═════ Information supplied

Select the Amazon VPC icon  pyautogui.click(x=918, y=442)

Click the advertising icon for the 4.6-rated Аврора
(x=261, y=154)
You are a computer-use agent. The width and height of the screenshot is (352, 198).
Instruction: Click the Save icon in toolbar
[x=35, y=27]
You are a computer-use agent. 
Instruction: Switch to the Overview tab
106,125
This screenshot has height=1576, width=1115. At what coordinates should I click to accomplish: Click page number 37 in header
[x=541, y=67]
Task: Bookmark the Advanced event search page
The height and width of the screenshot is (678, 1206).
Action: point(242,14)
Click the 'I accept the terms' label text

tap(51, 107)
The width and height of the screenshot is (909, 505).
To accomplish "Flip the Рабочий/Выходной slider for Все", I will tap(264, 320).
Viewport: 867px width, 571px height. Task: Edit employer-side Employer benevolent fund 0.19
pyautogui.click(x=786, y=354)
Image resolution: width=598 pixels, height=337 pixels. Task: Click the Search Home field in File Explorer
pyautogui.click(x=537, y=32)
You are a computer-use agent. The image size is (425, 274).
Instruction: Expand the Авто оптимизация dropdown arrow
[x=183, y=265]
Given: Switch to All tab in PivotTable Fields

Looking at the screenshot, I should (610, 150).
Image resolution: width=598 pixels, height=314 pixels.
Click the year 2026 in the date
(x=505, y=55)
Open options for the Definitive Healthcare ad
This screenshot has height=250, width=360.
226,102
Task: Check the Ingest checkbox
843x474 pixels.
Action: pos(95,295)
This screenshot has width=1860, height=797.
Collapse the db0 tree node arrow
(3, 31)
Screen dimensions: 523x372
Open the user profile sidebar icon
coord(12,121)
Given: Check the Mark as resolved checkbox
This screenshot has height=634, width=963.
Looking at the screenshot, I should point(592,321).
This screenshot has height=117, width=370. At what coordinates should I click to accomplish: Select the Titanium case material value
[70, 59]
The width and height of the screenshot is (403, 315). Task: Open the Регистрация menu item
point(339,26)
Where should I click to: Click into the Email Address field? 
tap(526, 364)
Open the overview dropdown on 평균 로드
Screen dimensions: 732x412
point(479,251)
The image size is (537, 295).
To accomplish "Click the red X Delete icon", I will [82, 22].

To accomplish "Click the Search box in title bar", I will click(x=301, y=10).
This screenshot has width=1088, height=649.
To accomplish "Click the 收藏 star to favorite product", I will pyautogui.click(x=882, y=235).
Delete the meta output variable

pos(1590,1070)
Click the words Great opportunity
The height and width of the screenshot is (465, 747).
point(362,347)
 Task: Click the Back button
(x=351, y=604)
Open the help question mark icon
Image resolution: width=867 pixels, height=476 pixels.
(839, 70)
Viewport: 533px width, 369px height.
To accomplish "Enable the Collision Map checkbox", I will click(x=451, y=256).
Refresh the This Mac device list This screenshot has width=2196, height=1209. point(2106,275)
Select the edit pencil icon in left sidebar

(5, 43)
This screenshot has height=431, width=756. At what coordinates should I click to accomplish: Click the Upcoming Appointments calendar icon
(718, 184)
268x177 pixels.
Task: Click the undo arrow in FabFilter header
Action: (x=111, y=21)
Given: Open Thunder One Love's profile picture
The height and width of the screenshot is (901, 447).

══════════

- **What you will do**:
Copy out every item above word for word, keeping each line unchanged.

- **Task response**:
Select the Amazon VPC icon  pyautogui.click(x=918, y=442)

Click the advertising icon for the 4.6-rated Аврора
(x=261, y=154)
You are a computer-use agent. The width and height of the screenshot is (352, 198).
Instruction: Click the Save icon in toolbar
[x=35, y=27]
You are a computer-use agent. 
Instruction: Switch to the Overview tab
106,125
This screenshot has height=1576, width=1115. At what coordinates should I click to accomplish: Click page number 37 in header
[x=541, y=67]
Task: Bookmark the Advanced event search page
The height and width of the screenshot is (678, 1206).
Action: point(242,14)
Click the 'I accept the terms' label text

tap(51, 107)
The width and height of the screenshot is (909, 505).
To accomplish "Flip the Рабочий/Выходной slider for Все", I will tap(264, 320).
Viewport: 867px width, 571px height. Task: Edit employer-side Employer benevolent fund 0.19
pyautogui.click(x=786, y=354)
Image resolution: width=598 pixels, height=337 pixels. Task: Click the Search Home field in File Explorer
pyautogui.click(x=537, y=32)
You are a computer-use agent. The image size is (425, 274).
Instruction: Expand the Авто оптимизация dropdown arrow
[x=183, y=265]
Given: Switch to All tab in PivotTable Fields

Looking at the screenshot, I should (610, 150).
Image resolution: width=598 pixels, height=314 pixels.
Click the year 2026 in the date
(x=505, y=55)
Open options for the Definitive Healthcare ad
This screenshot has height=250, width=360.
226,102
Task: Check the Ingest checkbox
843x474 pixels.
Action: pos(95,295)
This screenshot has width=1860, height=797.
Collapse the db0 tree node arrow
(3, 31)
Screen dimensions: 523x372
Open the user profile sidebar icon
coord(12,121)
Given: Check the Mark as resolved checkbox
This screenshot has height=634, width=963.
Looking at the screenshot, I should point(592,321).
This screenshot has height=117, width=370. At what coordinates should I click to accomplish: Select the Titanium case material value
[70, 59]
The width and height of the screenshot is (403, 315). Task: Open the Регистрация menu item
point(339,26)
Where should I click to: Click into the Email Address field? 
tap(526, 364)
Open the overview dropdown on 평균 로드
Screen dimensions: 732x412
point(479,251)
The image size is (537, 295).
To accomplish "Click the red X Delete icon", I will [82, 22].

To accomplish "Click the Search box in title bar", I will click(x=301, y=10).
This screenshot has width=1088, height=649.
To accomplish "Click the 收藏 star to favorite product", I will pyautogui.click(x=882, y=235).
Delete the meta output variable

pos(1590,1070)
Click the words Great opportunity
The height and width of the screenshot is (465, 747).
point(362,347)
 Task: Click the Back button
(x=351, y=604)
Open the help question mark icon
Image resolution: width=867 pixels, height=476 pixels.
(839, 70)
Viewport: 533px width, 369px height.
To accomplish "Enable the Collision Map checkbox", I will click(x=451, y=256).
Refresh the This Mac device list This screenshot has width=2196, height=1209. point(2106,275)
Select the edit pencil icon in left sidebar

(5, 43)
This screenshot has height=431, width=756. At what coordinates should I click to accomplish: Click the Upcoming Appointments calendar icon
(718, 184)
268x177 pixels.
Task: Click the undo arrow in FabFilter header
Action: (x=111, y=21)
Given: Open Thunder One Love's profile picture
The height and width of the screenshot is (901, 447).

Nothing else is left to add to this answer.